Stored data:
-- Opening Marker --

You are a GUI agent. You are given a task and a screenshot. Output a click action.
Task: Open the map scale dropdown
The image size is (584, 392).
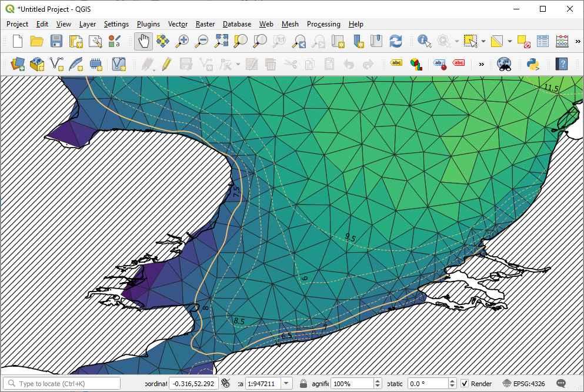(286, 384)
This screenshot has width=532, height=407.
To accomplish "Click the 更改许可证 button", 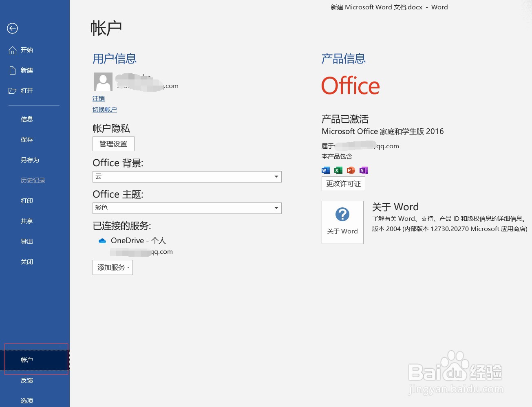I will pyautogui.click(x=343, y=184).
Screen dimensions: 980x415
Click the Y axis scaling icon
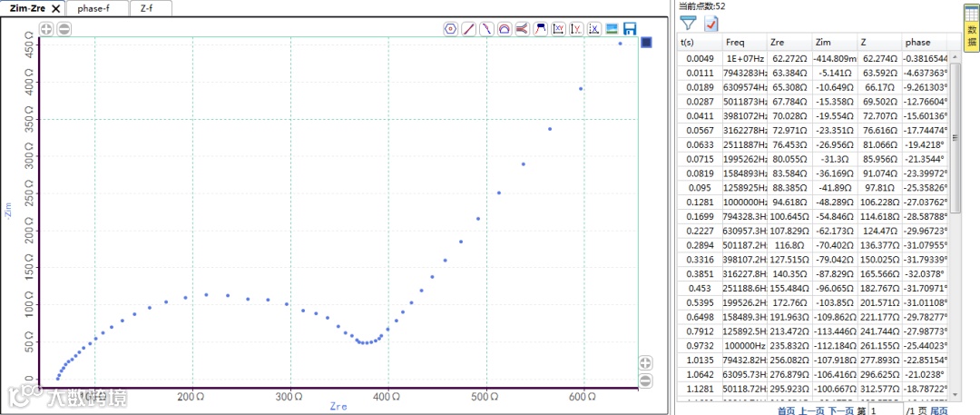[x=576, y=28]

-- Closing Marker --

AIM OF THE TASK:
Copy out the lines of the records above in which the string "screenshot" appears.

RESULT FOR THIS TASK:
You are a GUI agent. You are given a task and a screenshot. Output a click action.
This screenshot has width=532, height=407.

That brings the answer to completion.